Obama’s Move to Help Students Is Not as Forgiving as It Seems
If you’re a student loan-burdened recent college graduate putting the final touches on a note to President Obama, thanking him for his recent executive order on debt repayment, don’t get too excited.
Mr. Obama formally widened the pool of eligible participants in the Pay as You Earn program (PAYE) and said it could save recent graduates hundreds of dollars every month, helping an additional five million people manage their student debt. It fulfills a promise — made in a chipper, animated advertisement posted to Mr. Obama’s YouTube channel in 2011 — that graduates would not have to make student loan repayments greater than 10 percent of their income.
But if you look at the numbers closely, PAYE saves you money only if you borrowed big and earn little.
The revised program caps monthly loan payments at 10 percent of discretionary income, defined as income exceeding 150 percent of the federal poverty level for a single person. Well-paid graduates and those working minimum-wage jobs will dedicate equal proportions of their income to paying off debt.

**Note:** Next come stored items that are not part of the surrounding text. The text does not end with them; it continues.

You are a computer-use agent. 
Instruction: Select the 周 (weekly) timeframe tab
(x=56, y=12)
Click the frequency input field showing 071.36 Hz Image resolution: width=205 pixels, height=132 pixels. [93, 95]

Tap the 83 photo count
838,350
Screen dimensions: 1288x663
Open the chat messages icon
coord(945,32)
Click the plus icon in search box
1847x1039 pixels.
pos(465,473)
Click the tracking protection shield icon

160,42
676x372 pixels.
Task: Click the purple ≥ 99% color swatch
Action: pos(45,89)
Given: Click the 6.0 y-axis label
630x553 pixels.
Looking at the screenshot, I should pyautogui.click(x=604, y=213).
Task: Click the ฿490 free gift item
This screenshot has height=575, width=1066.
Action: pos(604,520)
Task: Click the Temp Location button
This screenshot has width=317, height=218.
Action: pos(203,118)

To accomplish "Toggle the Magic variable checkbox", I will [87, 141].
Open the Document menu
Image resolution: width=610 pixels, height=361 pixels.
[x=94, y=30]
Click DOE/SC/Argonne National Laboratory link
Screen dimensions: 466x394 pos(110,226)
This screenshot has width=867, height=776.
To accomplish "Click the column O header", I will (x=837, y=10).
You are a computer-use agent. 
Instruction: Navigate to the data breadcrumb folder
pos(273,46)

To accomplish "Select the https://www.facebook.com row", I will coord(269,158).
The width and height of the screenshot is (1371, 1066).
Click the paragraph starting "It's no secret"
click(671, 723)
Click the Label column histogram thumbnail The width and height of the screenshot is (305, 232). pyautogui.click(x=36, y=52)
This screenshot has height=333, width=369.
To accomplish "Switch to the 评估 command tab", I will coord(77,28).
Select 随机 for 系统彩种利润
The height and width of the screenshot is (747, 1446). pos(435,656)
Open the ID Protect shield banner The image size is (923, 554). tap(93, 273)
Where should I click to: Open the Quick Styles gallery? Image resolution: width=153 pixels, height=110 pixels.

But does the 10 percent cap make that much of a difference? It looks like PAYE saves money only for those low-income borrowers who have incurred an unusually large federal debt — so much debt that the federal government agrees to forgive whatever you haven’t paid off after 20 years. That certainly helps, but it isn’t going to help a majority of college graduates.
Obama’s Move to Help Students Is Not as Forgiving as It Seems (The New York Times)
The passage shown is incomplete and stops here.